On Feb 16, 2012, at 11:29 PM, Jeff Wheeler wrote:

Randy's P-Touch thread brings up an issue I think is worth some
discussion.  I have noticed that a lot of very well-paid, sometimes
well-qualified, networking folks spend some of their time on "rack &
stack" tasks, which I feel is a very unwise use of time and talent.

Imagine if the CFO of a bank spent a big chunk of his time filling up ATMs.
Flying a sharp router jockey around to far-flung POPs to install gear
is just as foolish.

Not only does the router jockey cost a lot more to employ than a CCNA,
but if your senior-level talent is wasting time in airports and IBXes,
that is time they can't be doing things CCNAs can't.

I was once advising a client on a transit purchasing decision, and a
fairly-large, now-defunct tier-2 ISP was being considered.  We needed
a few questions about their IPv6 plans answered before we were
comfortable.  The CTO of that org was the only guy who was able to
answer these questions.  After waiting four days for him to return our
message, he reached out to us from an airplane phone, telling us that
he had been busy racking new routers in several east-coast cities (his
office was not east-coast) and that's why he hadn't got back to us
yet.

As you might imagine, the client quickly realized that they didn't
want to deal with a vendor whose CTO spent his time doing rack & stack
instead of engineering his network or engaging with customers.  If he
had simply said he was on vacation, we would never have known how
poorly the senior people at that ISP managed their time.

With apologies to Randy, let the CCNAs fight with label makers.
-- 
Jeff S Wheeler <jsw () inconcepts biz>
Sr Network Operator  /  Innovative Network Concepts

With all due respect, Jeff, I think you are missing several factors that come into the human equation beyond merely the 
most efficient use of a particular person's time.

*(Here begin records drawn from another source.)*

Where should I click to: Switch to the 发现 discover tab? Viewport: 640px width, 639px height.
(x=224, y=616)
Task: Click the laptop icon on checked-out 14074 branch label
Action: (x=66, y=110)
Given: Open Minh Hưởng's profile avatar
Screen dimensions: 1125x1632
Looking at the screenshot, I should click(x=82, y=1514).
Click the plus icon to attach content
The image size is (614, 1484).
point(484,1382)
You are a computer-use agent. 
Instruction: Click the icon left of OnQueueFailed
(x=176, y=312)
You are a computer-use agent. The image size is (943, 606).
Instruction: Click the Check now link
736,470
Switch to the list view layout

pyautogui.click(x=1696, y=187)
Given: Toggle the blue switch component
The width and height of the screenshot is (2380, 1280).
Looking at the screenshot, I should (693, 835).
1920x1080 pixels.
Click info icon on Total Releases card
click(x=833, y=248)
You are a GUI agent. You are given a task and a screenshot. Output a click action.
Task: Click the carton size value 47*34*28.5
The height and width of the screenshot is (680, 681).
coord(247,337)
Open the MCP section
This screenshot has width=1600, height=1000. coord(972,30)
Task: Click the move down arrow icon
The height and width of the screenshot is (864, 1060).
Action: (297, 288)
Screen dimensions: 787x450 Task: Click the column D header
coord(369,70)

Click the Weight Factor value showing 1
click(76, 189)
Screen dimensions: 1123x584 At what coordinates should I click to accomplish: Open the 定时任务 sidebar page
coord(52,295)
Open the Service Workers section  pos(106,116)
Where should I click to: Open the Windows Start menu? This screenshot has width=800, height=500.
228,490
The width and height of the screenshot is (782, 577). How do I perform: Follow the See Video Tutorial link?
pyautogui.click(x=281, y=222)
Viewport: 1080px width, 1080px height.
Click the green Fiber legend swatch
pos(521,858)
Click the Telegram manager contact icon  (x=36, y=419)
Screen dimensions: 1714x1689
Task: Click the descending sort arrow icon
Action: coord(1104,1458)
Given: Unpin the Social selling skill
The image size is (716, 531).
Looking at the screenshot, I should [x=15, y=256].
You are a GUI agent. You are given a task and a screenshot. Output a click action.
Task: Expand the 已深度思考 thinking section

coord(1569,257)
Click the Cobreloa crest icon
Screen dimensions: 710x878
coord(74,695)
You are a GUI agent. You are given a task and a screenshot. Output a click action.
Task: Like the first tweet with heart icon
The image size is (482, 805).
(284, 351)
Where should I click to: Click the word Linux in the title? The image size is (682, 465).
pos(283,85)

I would go stark-raving bonkers trapped in a cubicle doing only things that CCNAs can't if I didn't get the occasional 
break to go out and play with real hardware in the field. Most of the well-paid well-qualified networking folks I know 
are the same way. 

I also think that when we spend too many consecutive weeks/months/years behind a desk without going out in the real 
world, we become progressively more detached from the operational reality where our designs have to operate.

On the surface, it might seem an inefficient use of financial/human resources, but, I think that there is value to time 
in the field that doesn't necessarily show up directly on the balance sheet.

Admittedly, in my current position, I'm no longer in an operational role for the most part, but, I'm even more out in 
the field and spending more time in airports.